Creating an AS2 Station
1 What is an AS2 Station
An AS2 ‘Station’ defines an identity for your Organization to communicate over the AS2 protocol. An AS2 Station will have a unique AS2 ID, URL, and a certificate used for encryption and digital signatures. While most organizations would be using just one AS2 Station, some advanced users may prefer to use two or more stations. Some large organizations may decide to create two stations to use one for testing, and the other for production use.
2 Creating an AS2 Station
An AS2 Station is analogous to an email address. A significant aspect is the ‘AS2 ID’, which is a unique identifier you would choose to identify your AS2 identity. If your company name is Acme Trading, you may choose ‘ACME_PROD’ as an example of your AS2 identifier. You will receive messages from your Partners destined to a specific AS2 ID, and if you have more than one Station, the messages will show to which Stations they have been received. Similarly, when sending out messages, you can choose the outgoing Station to be used, if you have more than one Station created for your Organization.
To create a new Station, navigate to the Stations page from the navigation menu. Then click on the ‘New Station’ button.
2.1 Basic information for the Station
To add the trading station:
- Specify a name for the trading station. This is solely used for labeling the station within MFT Gateway, with a user-friendly name. This name will not be used in AS2 message communication. So specify a descriptive name such as ‘Acme AS2 Production’. For any reason, if you decide to use some external identifier say ‘08111999US00’ as your AS2 ID (specified next), this ‘name’ will be easier to relate to.
Specify an AS2 identifier. This is the identifier used to identify the MFT Gateway station, analogous to an email address, and used within in AS2 message communication. This has to be unique among a set of agreed partners, and also within MFT Gateway service (which the Gateway will ensure at creation time).
Note: Spaces, backslashes or double quotes are not allowed in the station AS2 identifier. Its length should be between 1 and 128 characters (inclusive).
- Specify an email address for the station. It will be used in
Fromheader of sent messages (not
AS2-From- which is the AS2 identifier). It will also be used to send email notifications to you regarding the station, such as incoming messages or sending failures.
- Choose if you want to utilize a static IP address for your messages, and if you want to receive messages larger than 3 MB in size. These are optional, value added services, and would require a Business or Enterprise level subscription to retain, after your Free trial ends.
- Under ‘Advanced Options’, choose if you would like to receive an email notification on receipt of each AS2 message to this station. You can also enable email notifications for send failures. e.g. where a Partner endpoint has been unavailable to accept a queued message, and all automatic retries have failed.
2.2 Certificate configuration
Next, configure the certificate details for your Station. The following screen shows the generation and use of a self-signed certificate, which is the most common option used by most organizations. AS2 certificates does not require a third party Certification Authority (CA) to sign certificates. However, users can choose to get the certificates signed, if the remote Partners require it. Using self-signed certificates incur no additional costs, such as the charges by third party CA’s, which charge fees for certificate signing.
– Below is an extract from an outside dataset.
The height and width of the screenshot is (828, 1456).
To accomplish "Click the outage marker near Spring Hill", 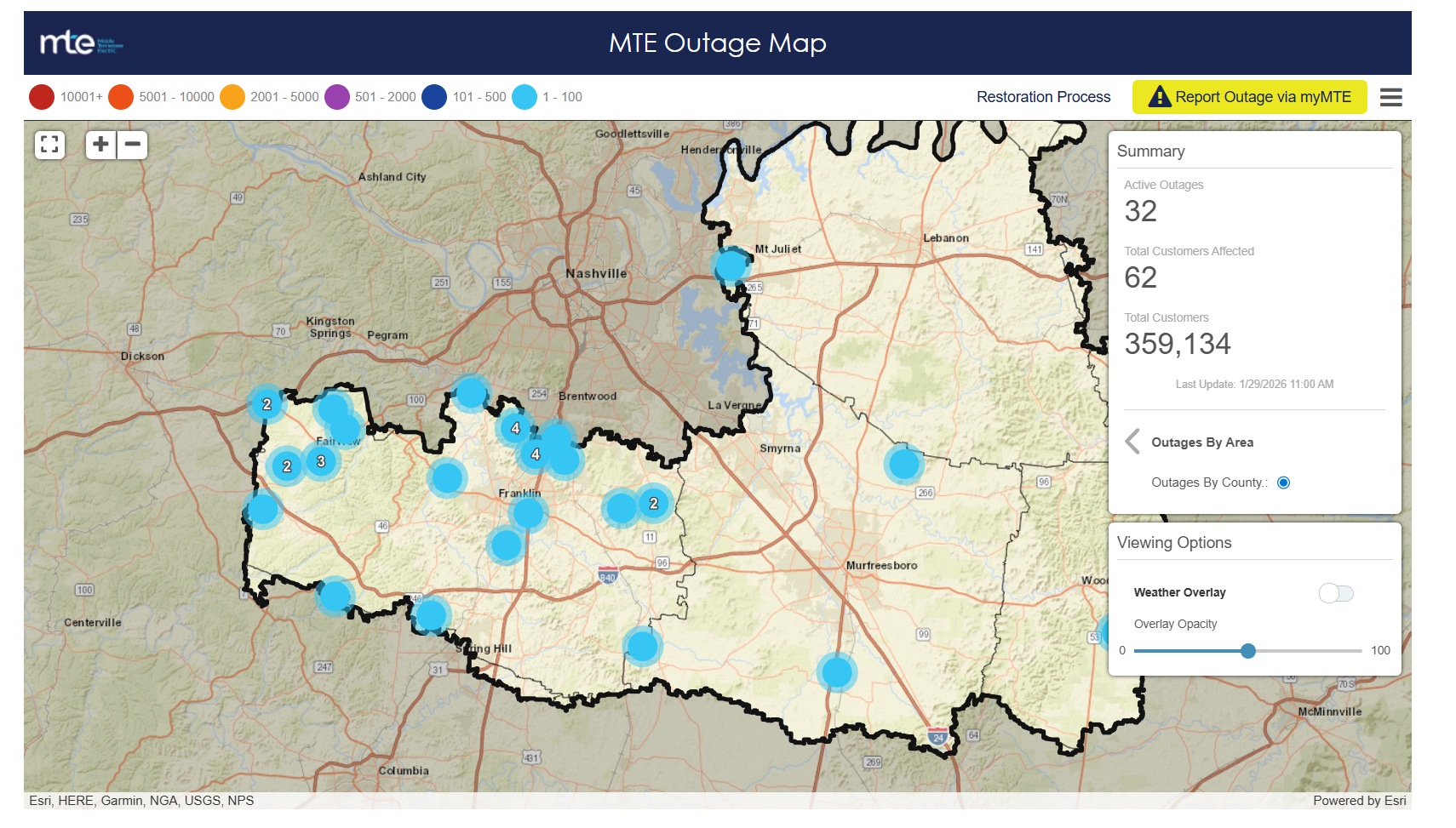I will click(x=431, y=614).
If you already have a keystore containing a key-pair and certificate, you may choose to upload it by sliding the ‘From Existing Keystore’ option. If you have already imported such a key-pair and certificate previously, you can select the entry from your certificate store by sliding the ‘Select from Certificate Store’ option.
Note: These fields follow the general certificate attributes as defined in RFC 5280.
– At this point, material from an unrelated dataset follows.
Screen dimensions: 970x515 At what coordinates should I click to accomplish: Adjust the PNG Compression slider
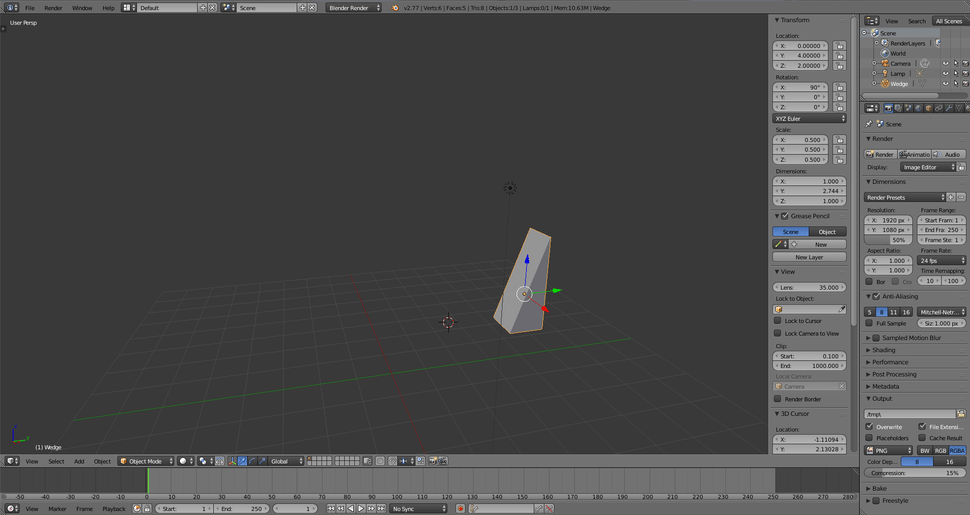coord(915,473)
- Specify a common name for the new certificate. This can be your name or domain name; for example, “John Doe” or “www.acme.com”.
- Specify your organization unit. This can be something like a division or department name in your organization; for example, “Information Technology”.
- Specify your organization. This can be your company name; for example, “Acme Ltd.”.
- Specify your city; for example, “Houston”.
- Specify a state; for example, “Texas”
- Select your country from the drop-down list.
- Select a preferred key length.
- Select the certificate validity period. Once this period has expired, you would need to regenerate a new certificate and share it with your partners again.
- Enter a password for the certificate.
Note: It is recommended to leave the key length at 2048, and the validity at 5 years, unless you have any specific reasons.
Once the certificate configuration is complete, go ahead and submit the form by clicking on the Create button.
3 AS2 Station Listing
Once you add the station, you will be directed to the AS2 station listing page, from which you can view the partner configuration of the station just created.
You can delete a station by clicking the delete icon in the top right corner of the station card. The actions icons at the bottom allows you to ‘Manage Station Details’, ‘View Partner Configuration’, and to navigate to the Received, Sent, Queued and Failed messages for the station.
3.1 Partner Configuration of an AS2 Station
Click on the ‘View Partner Configuration’ button from the action panel of the trading station card. This shows you the configuration that you need to share with your partners.
You can use the Share Partner Configuration option to share this configuration with your partner via email. This will create an email with the AS2 ID of the station, the URL to be used, and the Certificates as a Zip file attachment, and any IP address etc, if applicable.
Now that we have created a trading station, the next step would be to add a partner so that we can start communicating.